— EXERCISE OBJECTIVE —
Could you repeat the entries below exactly, but only from the line with "Instruction: Click the" through the line with "The height and", and without any picture?

— INFORMATION PROVIDED —
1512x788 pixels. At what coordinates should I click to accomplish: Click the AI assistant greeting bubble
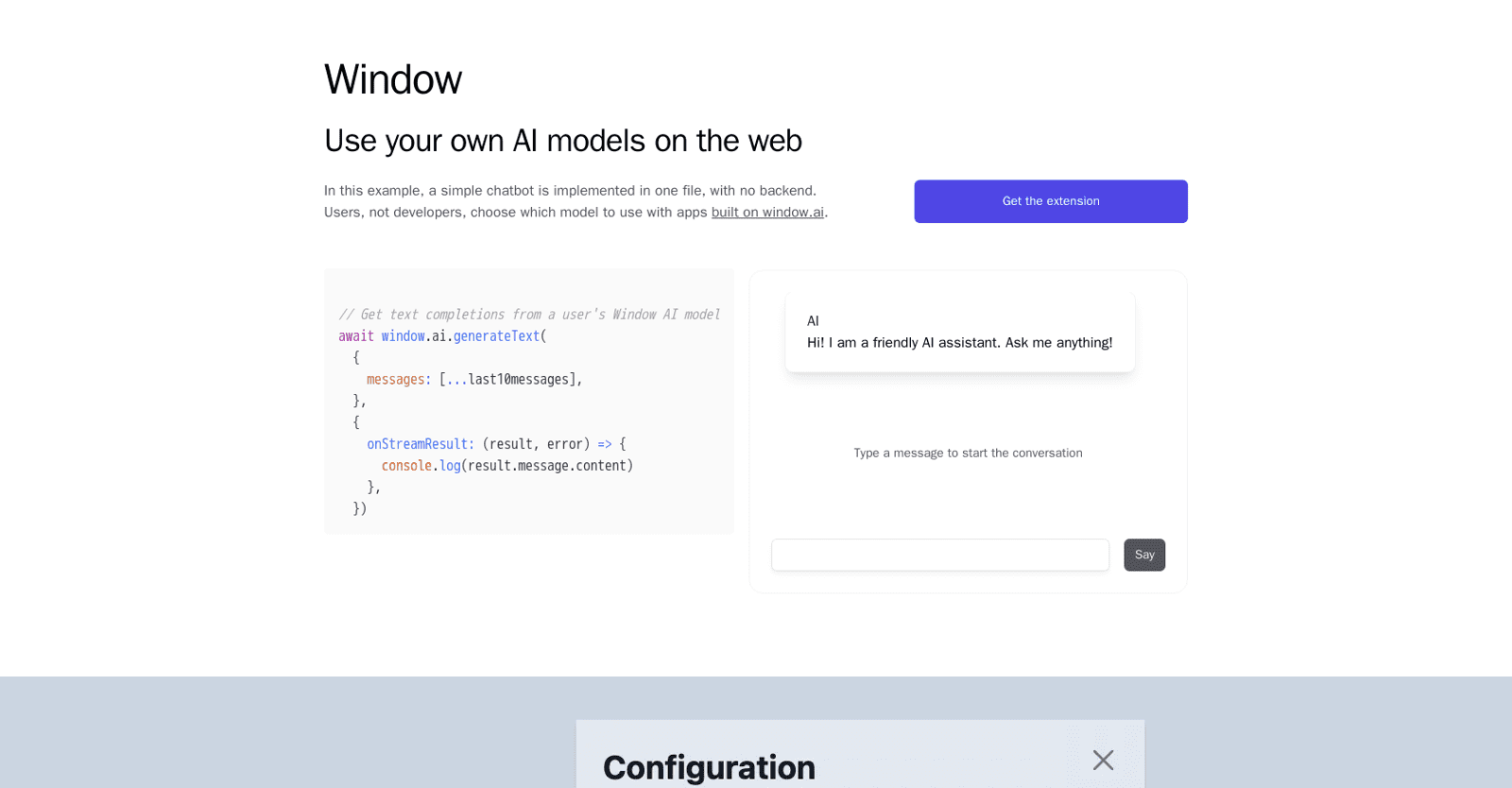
* * *
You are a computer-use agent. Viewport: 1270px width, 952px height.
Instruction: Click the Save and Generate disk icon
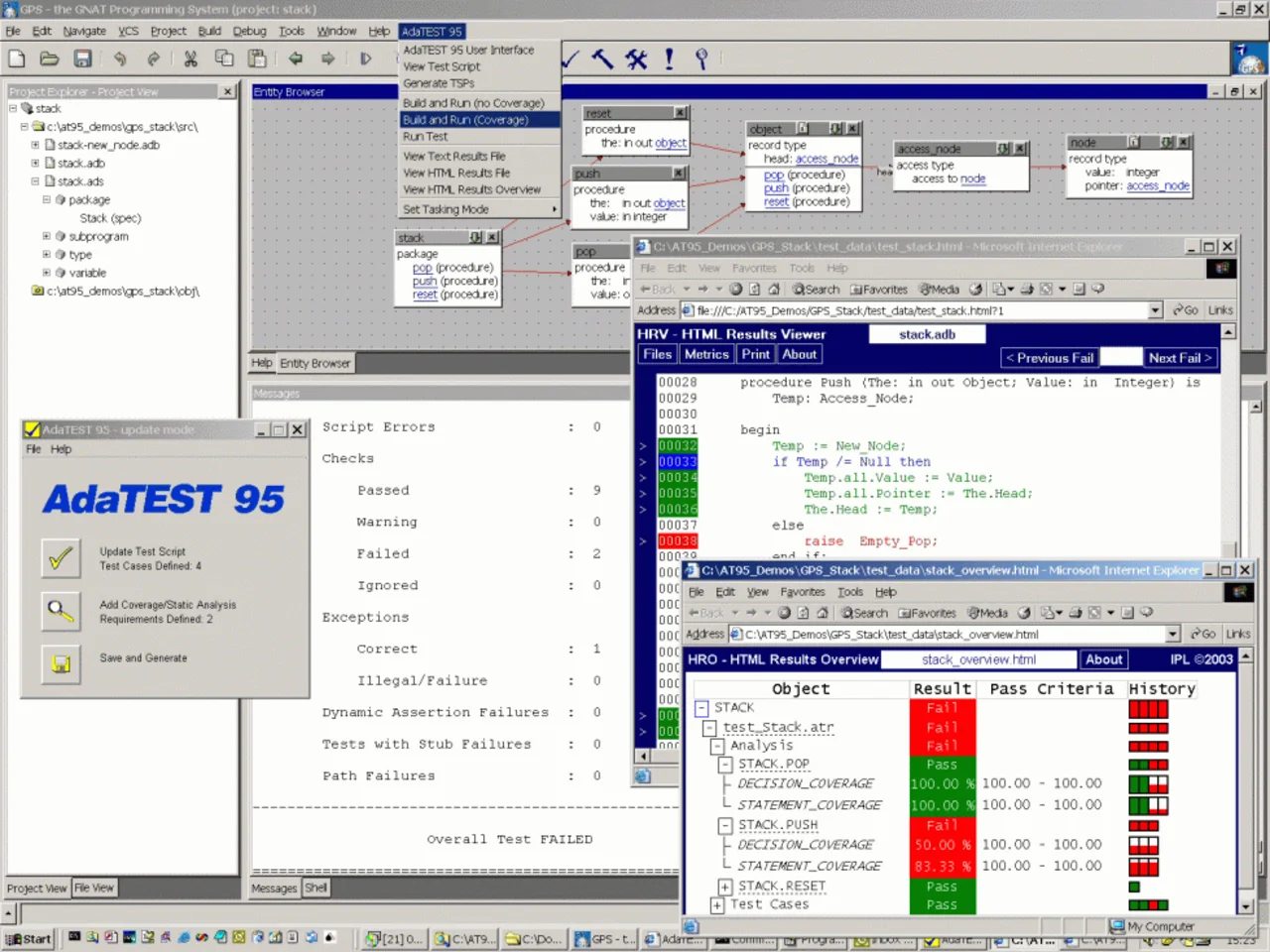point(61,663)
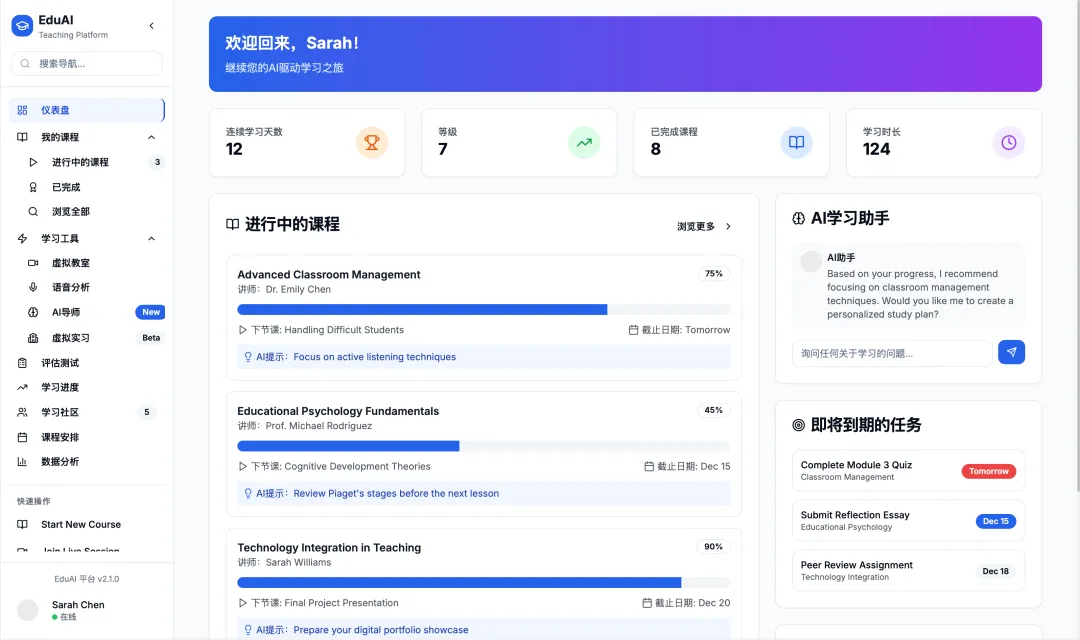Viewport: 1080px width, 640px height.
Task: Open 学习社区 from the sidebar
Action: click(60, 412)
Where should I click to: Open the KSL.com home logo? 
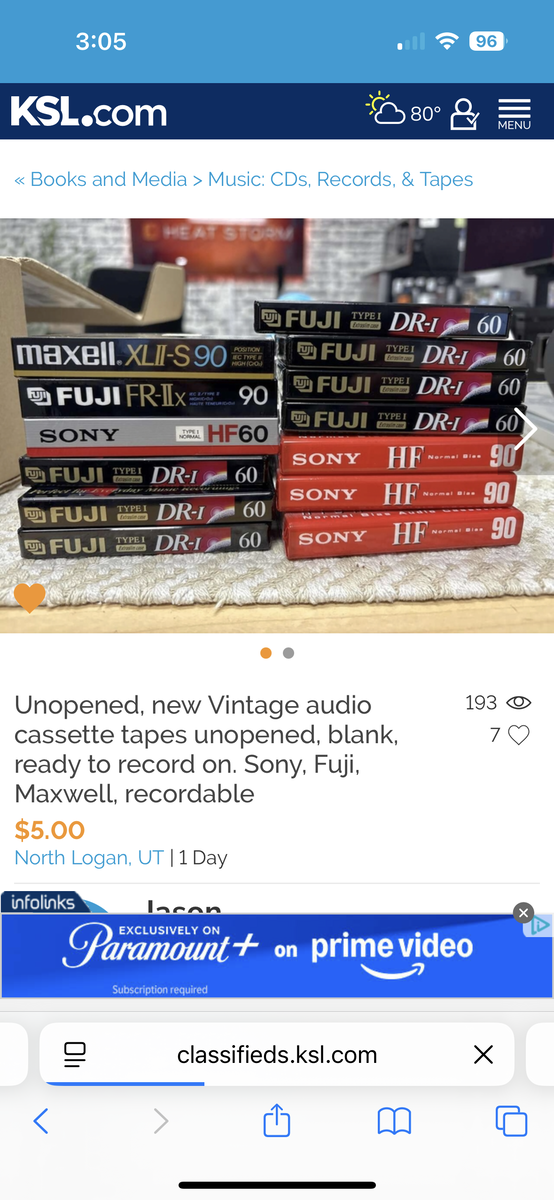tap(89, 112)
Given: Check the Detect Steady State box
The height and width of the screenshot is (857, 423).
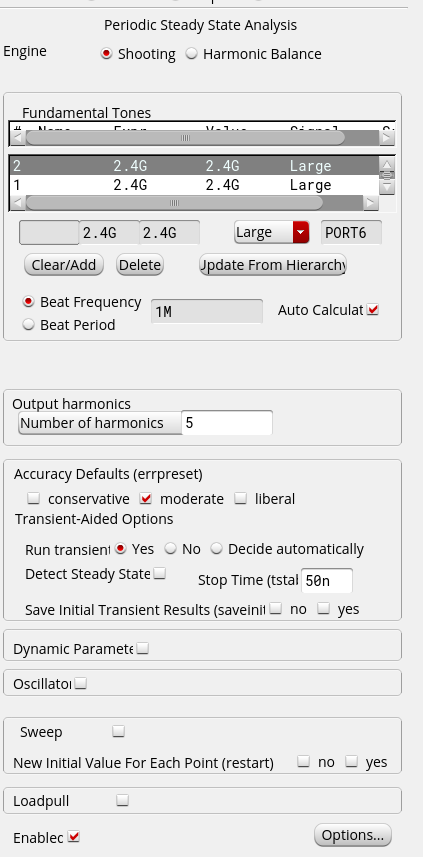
==
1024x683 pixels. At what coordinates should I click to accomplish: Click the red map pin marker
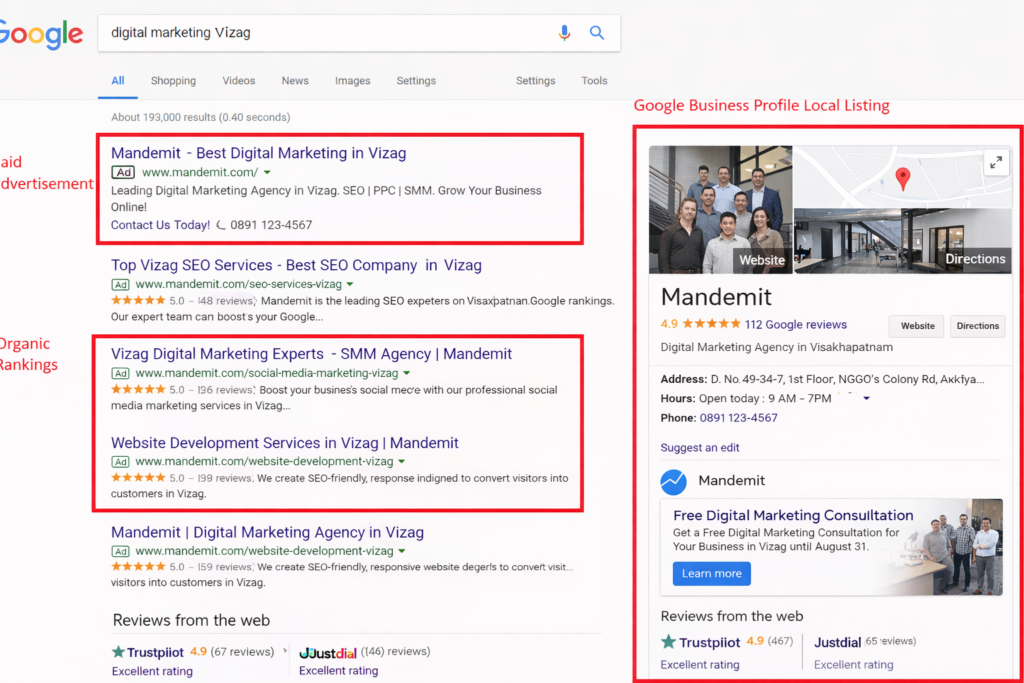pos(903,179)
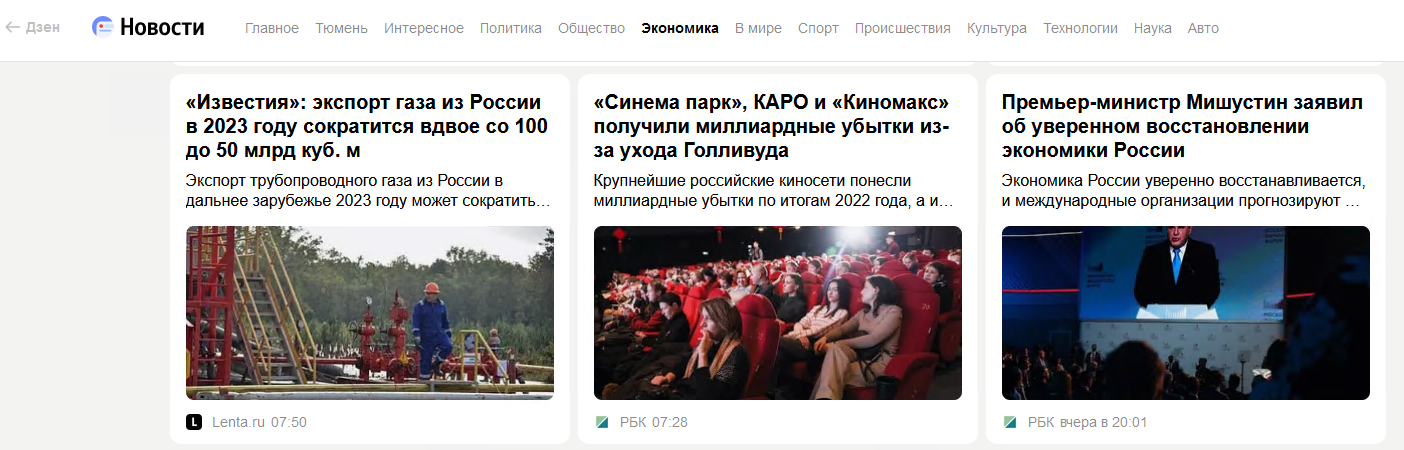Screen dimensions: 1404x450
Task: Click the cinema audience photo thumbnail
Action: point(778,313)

— WRITTEN RESPONSE —
Instruction: Click the Save and Generate disk icon
point(61,663)
Viewport: 1080px width, 640px height.
Task: Open 学习社区 from the sidebar
Action: click(60, 412)
Where should I click to: Open the KSL.com home logo? 
tap(89, 112)
Given: Check the Detect Steady State box
The height and width of the screenshot is (857, 423).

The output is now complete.